If “cents” are made obsolete, quarter-dollars will be just that: fractions of a larger unit and not multiples of a smaller. For that matter, we could abolish cents, as both denomination and concept, and then issue half-dimes–not five-cent pieces–as we once did in the U.S., and analogously to the half-cents that we also once issued. (I’m not advocating that at present.)

The point being that if the smallest unit is the dime, the smallest denomination should be no larger, but could be smaller. If the smallest unit is the cent, but the smallest cash denomination is larger, then there is a difference between cash and non-cash transactions, only the former necessarily rounded. Money should be conceptually the same whether it’s in cash or not.

I don’t understand why people always say this.

Look, how do you calculate taxes now? Don’t you somehow always end up with a nice round figure in cents coming up on the cash register?

Ah. I guess what you’re saying then is “have the cash register do the rounding for you.”

So, if something is sold at $5.25, it will be $5.51 in Alberta but rounded to $5.50, and $5.93 in Ontario but rounded to $5.90.

OK. I get it.

Either one would be great! Probably best to dump the dime instead of the quarter since so many machines are quarters only.
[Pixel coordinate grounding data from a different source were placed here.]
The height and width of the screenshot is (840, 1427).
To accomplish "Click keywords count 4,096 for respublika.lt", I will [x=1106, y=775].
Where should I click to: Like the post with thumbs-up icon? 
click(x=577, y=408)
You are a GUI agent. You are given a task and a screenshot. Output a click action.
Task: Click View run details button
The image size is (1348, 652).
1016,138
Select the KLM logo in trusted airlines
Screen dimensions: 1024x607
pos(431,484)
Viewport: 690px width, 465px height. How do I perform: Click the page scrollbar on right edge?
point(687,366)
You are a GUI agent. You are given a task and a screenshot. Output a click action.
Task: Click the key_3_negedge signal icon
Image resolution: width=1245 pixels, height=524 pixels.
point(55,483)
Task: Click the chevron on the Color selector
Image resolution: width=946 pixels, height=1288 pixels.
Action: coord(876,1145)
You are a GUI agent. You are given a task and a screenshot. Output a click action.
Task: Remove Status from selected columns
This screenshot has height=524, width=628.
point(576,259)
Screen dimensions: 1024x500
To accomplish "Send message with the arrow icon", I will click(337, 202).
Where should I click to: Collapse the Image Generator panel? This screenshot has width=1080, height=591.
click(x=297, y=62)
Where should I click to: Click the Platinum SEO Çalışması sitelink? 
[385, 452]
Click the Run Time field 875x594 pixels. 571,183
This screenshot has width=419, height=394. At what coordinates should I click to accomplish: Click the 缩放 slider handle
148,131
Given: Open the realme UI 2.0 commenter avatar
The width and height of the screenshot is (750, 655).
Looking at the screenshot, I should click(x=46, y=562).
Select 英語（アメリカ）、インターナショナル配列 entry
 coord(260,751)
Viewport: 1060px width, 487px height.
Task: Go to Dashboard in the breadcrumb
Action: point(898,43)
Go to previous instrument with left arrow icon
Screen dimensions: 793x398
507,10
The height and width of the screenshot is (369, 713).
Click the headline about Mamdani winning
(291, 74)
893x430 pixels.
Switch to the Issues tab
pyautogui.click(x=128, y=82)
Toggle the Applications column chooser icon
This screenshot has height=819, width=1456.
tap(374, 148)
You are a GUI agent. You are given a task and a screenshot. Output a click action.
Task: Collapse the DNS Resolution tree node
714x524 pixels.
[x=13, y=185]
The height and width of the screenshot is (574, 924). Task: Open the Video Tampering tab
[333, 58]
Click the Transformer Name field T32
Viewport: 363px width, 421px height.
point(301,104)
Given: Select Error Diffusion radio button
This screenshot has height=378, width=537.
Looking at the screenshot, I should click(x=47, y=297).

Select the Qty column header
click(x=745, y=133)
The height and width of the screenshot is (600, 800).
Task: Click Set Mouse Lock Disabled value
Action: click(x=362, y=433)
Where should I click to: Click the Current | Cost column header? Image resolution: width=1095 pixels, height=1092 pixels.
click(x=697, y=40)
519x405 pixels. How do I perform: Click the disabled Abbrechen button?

With all the coins gone, we can then dump the $1 bill in favor of a coin.

But merchants do not round down at all. You just think they do

For example suppose the item should sell for, WITH TAX, 1.87 cents. The merchant says I’ll have to round it up to 1.90. That’s bad for business. So he sets the base price a few pennies higher now, WITH TAX, the price comes to 1.91. He round down.

So the customer SWEARS the merchant DOES ROUND DOWN. But in reality he didn’t round down at all.

If you only buy one item at a time that would be true, but the rounding is done on the final sum of your purchase. So it would be almost impossible for a merchant to set prices where the rounding will consistently favor him. They’ll still prefer to trick you with X.99 style prices rather than cheat you on the rounding.